Background and Related Work

Social Attention

Social attention is the ability to follow others’ eye gaze and infer where and what they are looking at [10]. Social attention is the fundamental function of sharing and conveying information with other agents, contributing to the functional development of social cognition [44]. Social attention allows humans to quickly capture and analyse others’ facial expressions, voices, gestures, and social behaviour, so that they can participate in social interaction and adapt within society [38, 39]. Furthermore, this social function enables the recognition of others’ intentions and the capture of relevant occurrences in the environment (e.g., frightening stimuli, novel stimuli, and reward) [49]. The neural substrates underlying social attention are brain regions responsible for processing social cues and encoding human social behaviour, including the orbital frontal and middle frontal gyrus, superior temporal gyrus, temporal horn, amygdala, anterior precuneus lobe, temporoparietal junction, anterior cingulate cortex, and insula [3, 49]. From a developmental perspective, infants’ attention to social cues helps them quickly learn how to interact with others, learn a language, and build social relationships [66]. However, dysfunctional social attention is one of the primary social impairments for children with Autism Spectrum Disorder (ASD) [67]. For example, infants with (ASD) are born with less attention to social cues, an inability to track the sight of others, and a fear of looking directly at human faces [61]. This might be a crucial mechanism that results in their failure to understand others’ intentions and engage in typical social interactions [67]. Research on developmental mechanisms of social attention is still in its early stages. Exploring these scientific questions will be significant for understanding mechanisms of interpersonal social behaviour and developing clinical interventions to assist individuals diagnosed with ASD.

Eye Gaze as Social Cue

One of the most critical manifestations of social attention is the ability to follow others’ eye gazes and respond accordingly [62]. Eye gaze is proven to have higher social saliency and prioritisation than other social cues [38] since it indicates to a person the direction in which another person is looking [22]. Gaze following is considered as the foundation of more sophisticated social and cognitive functions like the theory of mind, social interaction, and survival strategies formed by evolution [7, 38]. For instance, infants can track the eye gaze of their parents at the age of 3 months [19, 32, 33]. After 10 months, gaze following ability significantly contributes to their language development [11, 62]. Psychological studies use the modified Posner cueing task [52] or named gaze-cueing task [20] to study reflexive attentional orienting generated by the eye gaze. During the task, the eye gaze is presented as the visual cue in the middle of the screen, followed by a peripheral target, which could be spatially congruent (e.g., a right-shift eye gaze followed by a square frame or a Gabor patch shown on the right side of the screen), or incongruent. However, studying the visual modality alone is not enough to reveal how humans can quickly recognise social and emotional information conveyed by others in an environment full of multimodal information [8]. Selecting information from the environment across different sensory modalities allows humans to detect crucial information such as life threats, survival strategies, etc. [24, 45]. Therefore, several studies conducting a crossmodal gaze-cueing task demonstrate the reflexive attentional effect of the visual cue on the auditory target [17, 42]. Most of these studies rely on images of gaze shifts as visual cues to trigger the observers’ social attention [45, 48]. However, these images are not dynamic and lack ecological validity.

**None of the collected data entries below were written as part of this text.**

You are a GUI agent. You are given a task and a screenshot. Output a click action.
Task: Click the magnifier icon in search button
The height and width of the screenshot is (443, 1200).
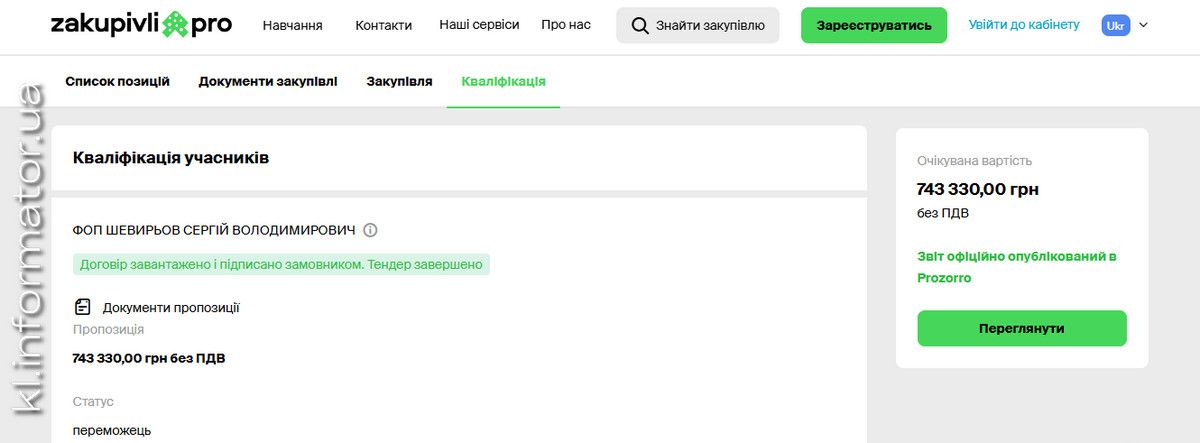click(x=640, y=25)
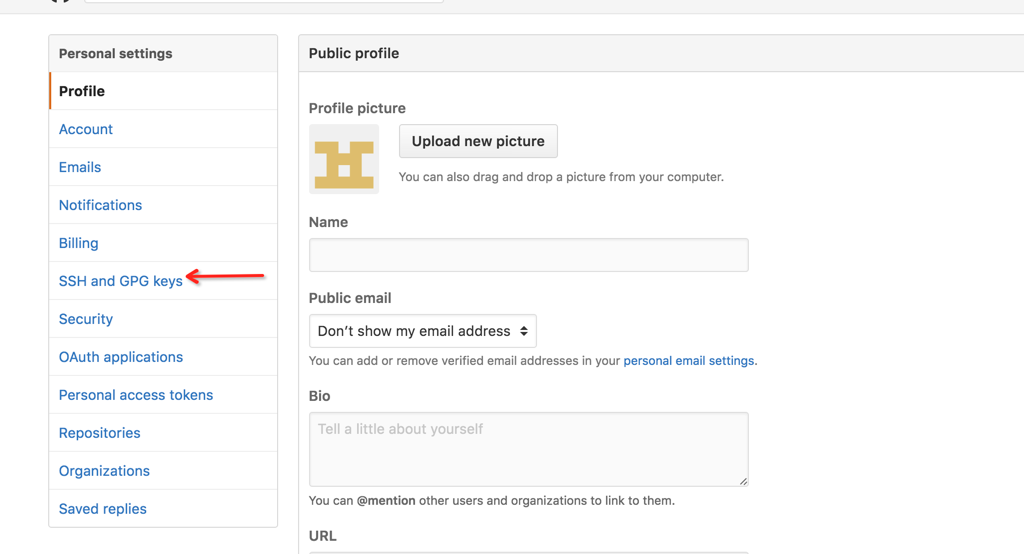Click the profile picture avatar thumbnail
Viewport: 1024px width, 554px height.
click(344, 159)
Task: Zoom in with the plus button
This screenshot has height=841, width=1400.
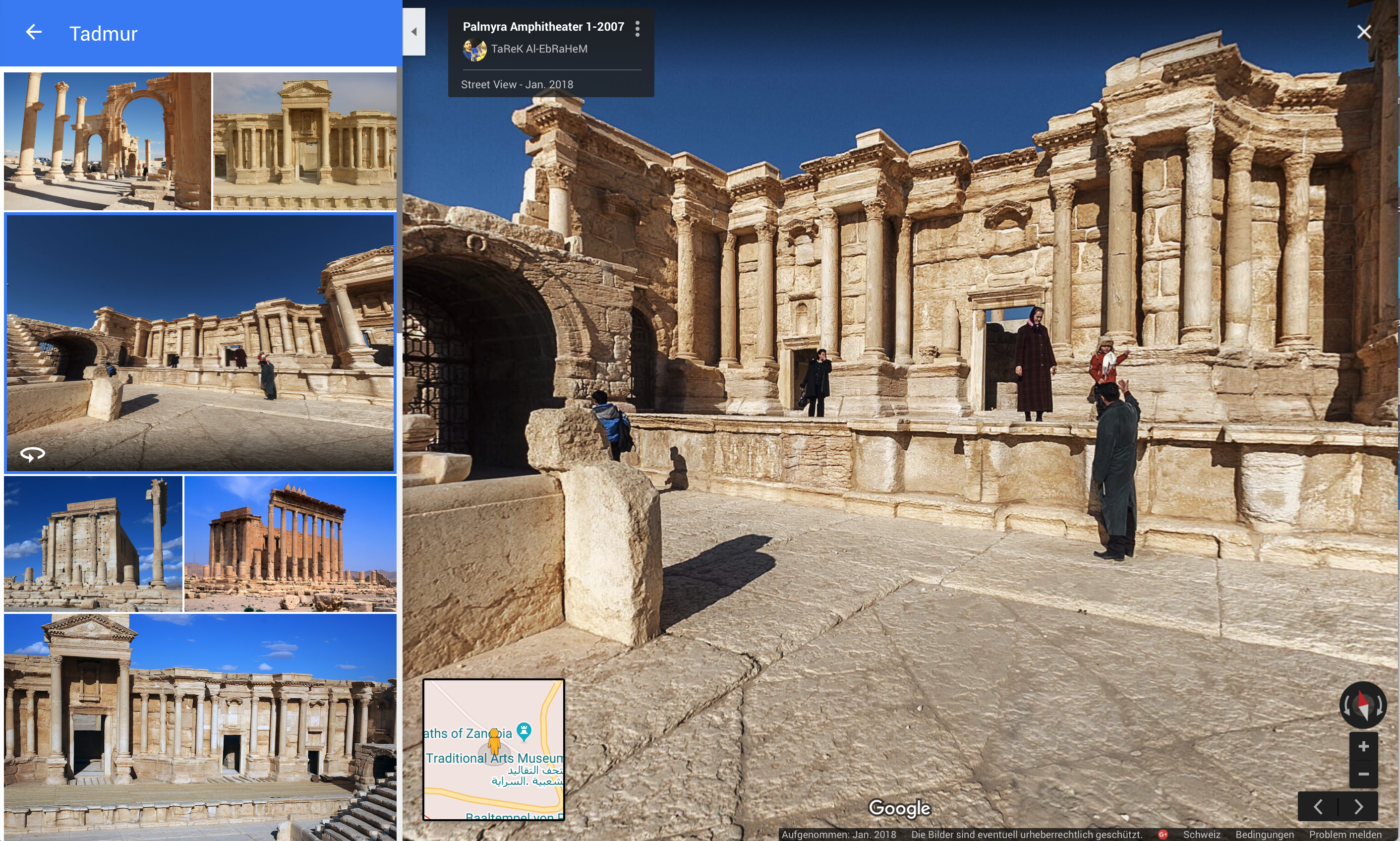Action: click(1362, 746)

Stimulus–Response-Compatibility tasks and Effects

Researchers study humans’ cognitive control mechanism by using the Stimulus–Response-Compatibility (SRC) tasks to measure the behavioral performance and neural activation on conflict processing. The SRC effect measured by those tasks reflects humans’ better performance in the Stimulus–Response congruent conditions than the incongruent conditions. The classic SRC tasks conducted in the lab are Stroop task [69], Flanker task [18], and Simon task [64]. The size of the SRC effect represents the capacity of conflict processing. The larger SRC effect may be accompanied with the weaker top-down control, dysfunction or immaturity of conflict control [14, 43].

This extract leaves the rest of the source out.